[Stored items]
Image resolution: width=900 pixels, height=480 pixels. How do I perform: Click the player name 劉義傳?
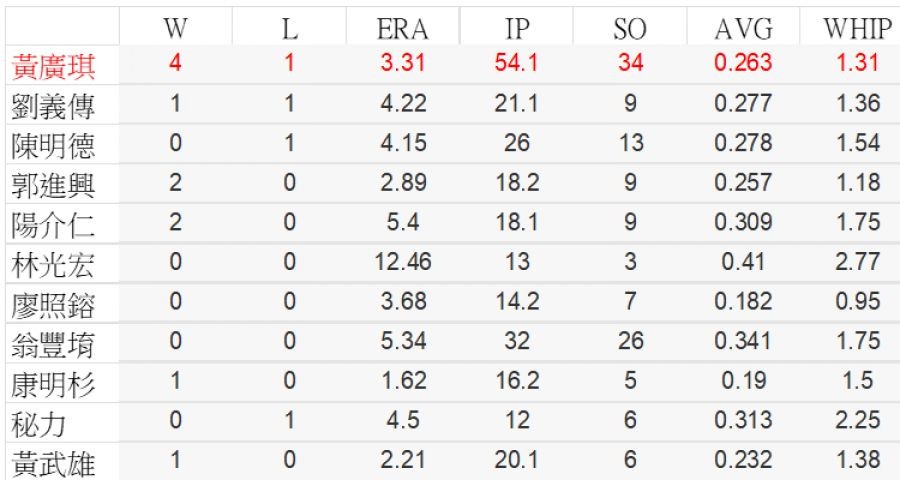pos(54,106)
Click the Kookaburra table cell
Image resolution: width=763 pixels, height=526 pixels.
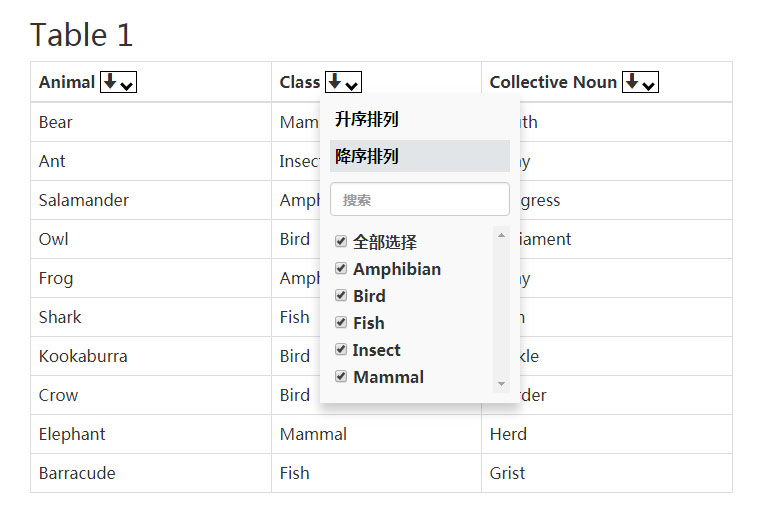coord(83,356)
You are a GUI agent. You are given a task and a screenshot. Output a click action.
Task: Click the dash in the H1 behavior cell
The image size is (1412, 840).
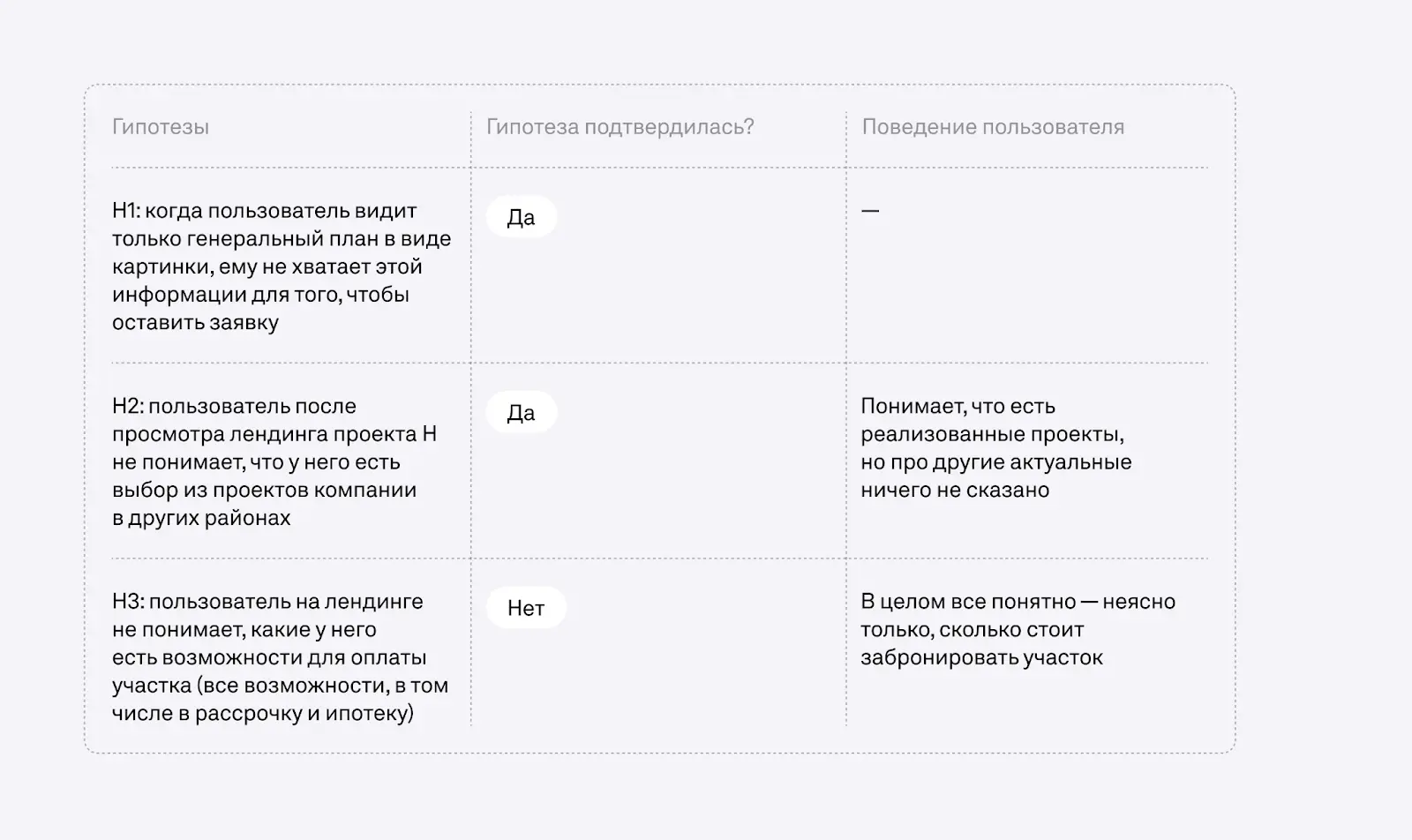870,211
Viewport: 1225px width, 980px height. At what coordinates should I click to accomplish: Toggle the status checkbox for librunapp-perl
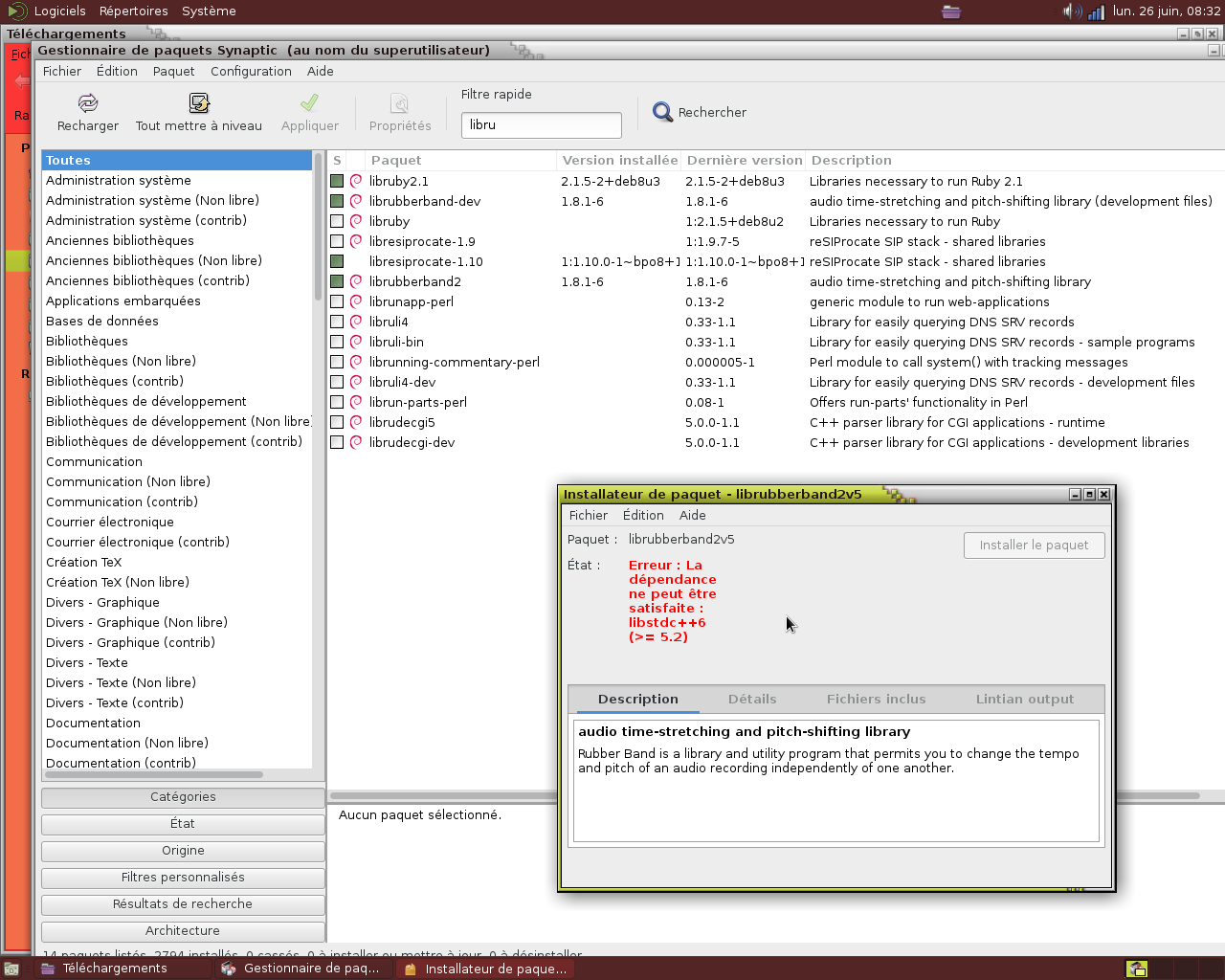(x=337, y=301)
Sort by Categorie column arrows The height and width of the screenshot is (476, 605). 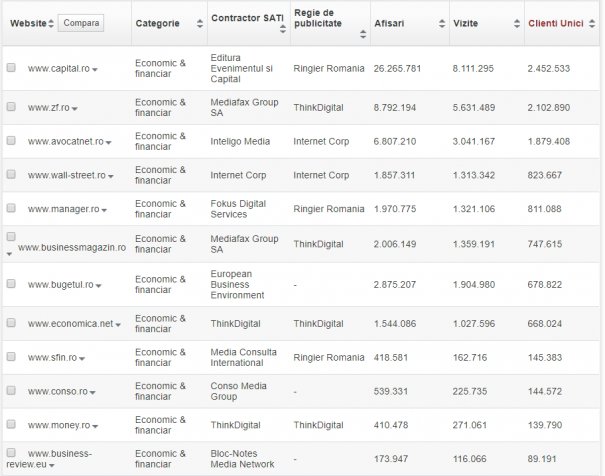pyautogui.click(x=199, y=23)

_WORK TO COMPLETE_: Given the word "cell", show every line of the records that contains it.

_THE COMPLETED TASK_:
Click the Kookaburra table cell
Task: Click the dash in the H1 behavior cell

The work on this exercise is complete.